To enable Dagster to connect to S3, provide AWS_ACCESS_KEY_ID and AWS_SECRET_ACCESS_KEY environment variables via the env, envConfigMaps, or envSecrets fields under dagster-user-deployments in values.yaml or (not recommended) by setting these variables directly in the User Code Deployment image.
Install the Helm chart and create a release, with the run launcher configured to use the CeleryK8sRunLauncher. The helm chart checks for this run launcher type and includes Celery infrastructure in your cluster. Below, we've named our release dagster. We use helm upgrade --install to create the release if it does not exist; otherwise, the existing dagster release will be modified:
Helm will launch several pods. You can check the status of the installation with kubectl. If everything worked correctly, you should see output like the following:
$ kubectl get pods
NAME READY STATUS RESTARTS AGE
dagster-celery-workers-74886cfbfb-m9cbc 1/1 Running 1 3m42s
dagster-daemon-68c4b8d68d-vvpls 1/1 Running 1 3m42s
dagster-webserver-69974dd75b-5m8gg 1/1 Running 0 3m42s
dagster-k8s-example-user-code-1-88764b4f4-25mbd 1/1 Running 0 3m42s
dagster-postgresql-0 1/1 Running 0 3m42s
dagster-rabbitmq-0 1/1 Running 0 3m42s
Visit http://127.0.0.1:8080, and navigate to the launchpad. Notice how resources.io_manager.config.s3_bucket is set to dagster-test. You can replace this string with any other accessible S3 bucket.

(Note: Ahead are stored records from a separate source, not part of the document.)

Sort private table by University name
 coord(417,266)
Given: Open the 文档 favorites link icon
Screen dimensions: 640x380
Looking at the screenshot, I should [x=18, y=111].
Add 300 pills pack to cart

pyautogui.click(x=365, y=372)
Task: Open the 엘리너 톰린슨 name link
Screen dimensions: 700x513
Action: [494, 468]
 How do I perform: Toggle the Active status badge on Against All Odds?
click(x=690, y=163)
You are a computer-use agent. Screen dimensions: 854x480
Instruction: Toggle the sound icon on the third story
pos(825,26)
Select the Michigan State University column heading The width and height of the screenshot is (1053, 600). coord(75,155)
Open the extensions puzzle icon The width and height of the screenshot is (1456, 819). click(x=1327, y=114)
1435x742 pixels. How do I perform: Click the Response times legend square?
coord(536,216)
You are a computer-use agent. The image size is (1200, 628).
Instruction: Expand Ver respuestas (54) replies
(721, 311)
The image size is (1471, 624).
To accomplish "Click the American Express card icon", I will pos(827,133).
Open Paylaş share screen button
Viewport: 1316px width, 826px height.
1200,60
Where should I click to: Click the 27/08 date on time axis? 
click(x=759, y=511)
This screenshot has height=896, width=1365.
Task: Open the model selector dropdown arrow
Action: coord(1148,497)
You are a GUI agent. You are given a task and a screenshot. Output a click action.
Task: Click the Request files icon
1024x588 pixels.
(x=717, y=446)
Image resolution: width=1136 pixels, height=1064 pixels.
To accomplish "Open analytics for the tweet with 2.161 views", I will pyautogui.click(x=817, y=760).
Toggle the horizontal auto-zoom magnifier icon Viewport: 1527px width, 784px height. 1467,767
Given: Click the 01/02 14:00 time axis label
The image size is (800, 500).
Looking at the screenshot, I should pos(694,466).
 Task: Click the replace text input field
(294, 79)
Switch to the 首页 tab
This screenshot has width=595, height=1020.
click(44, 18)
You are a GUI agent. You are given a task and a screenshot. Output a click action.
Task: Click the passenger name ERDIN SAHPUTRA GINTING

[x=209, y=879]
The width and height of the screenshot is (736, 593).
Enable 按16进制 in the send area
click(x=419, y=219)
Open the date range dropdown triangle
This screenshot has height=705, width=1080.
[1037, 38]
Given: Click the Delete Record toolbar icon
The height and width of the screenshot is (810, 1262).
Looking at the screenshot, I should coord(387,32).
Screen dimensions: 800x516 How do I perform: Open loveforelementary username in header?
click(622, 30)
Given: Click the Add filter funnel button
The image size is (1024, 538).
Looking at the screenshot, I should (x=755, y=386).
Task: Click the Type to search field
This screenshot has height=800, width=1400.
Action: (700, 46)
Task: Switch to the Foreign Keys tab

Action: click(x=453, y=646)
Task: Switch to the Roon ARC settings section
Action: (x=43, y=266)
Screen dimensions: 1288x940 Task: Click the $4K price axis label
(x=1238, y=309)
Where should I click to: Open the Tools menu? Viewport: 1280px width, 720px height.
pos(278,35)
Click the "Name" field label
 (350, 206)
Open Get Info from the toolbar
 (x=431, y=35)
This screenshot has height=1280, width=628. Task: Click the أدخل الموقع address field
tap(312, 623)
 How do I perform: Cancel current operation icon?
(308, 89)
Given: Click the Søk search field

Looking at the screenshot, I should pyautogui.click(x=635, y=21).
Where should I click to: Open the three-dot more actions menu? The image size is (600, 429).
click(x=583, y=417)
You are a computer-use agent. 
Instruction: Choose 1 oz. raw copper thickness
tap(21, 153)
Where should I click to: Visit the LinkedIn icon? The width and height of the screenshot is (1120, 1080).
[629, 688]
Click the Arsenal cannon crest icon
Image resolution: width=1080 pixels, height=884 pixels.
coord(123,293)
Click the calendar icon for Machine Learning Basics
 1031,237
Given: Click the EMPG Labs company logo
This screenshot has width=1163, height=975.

Then, click Launch Run.
You can introspect the jobs that were launched with kubectl:
$ kubectl get jobs
NAME COMPLETIONS DURATION AGE
dagster-step-9f5c92d1216f636e0d33877560818840 1/1 5s 12s
dagster-step-a1063317b9aac91f42ca9eacec551b6f 1/1 12s 34s
dagster-run-fb6822e5-bf43-476f-9e6c-6f9896cf3fb8 1/1 37s 37s
dagster-step- entries correspond to step workers and dagster-run- entries correspond to run workers.
Within the Dagster UI, you can watch the job as it executes.
Users can configure multiple Celery queues (for example, one queue for each resource to be limited) and multiple Celery workers per queue via the runLauncher.config.celeryK8sRunLauncher.workerQueues section of values.yaml.
To use the queues, dagster-celery/queue can be set on op tags.
By default, all ops will be sent to the default Celery queue named dagster.
Users can set dagster-celery/run_priority on job tags to configure the baseline priority of all ops from that job. To set priority at the op level, users can set dagster-celery/priority on the op tags. When priorities are set on both a job and an op, the sum of both priorities will be used.
In a real deployment, users will likely want to set up an external message broker like Redis rather than RabbitMQ, which can be done by configuring rabbitmq and redis sections of values.yaml.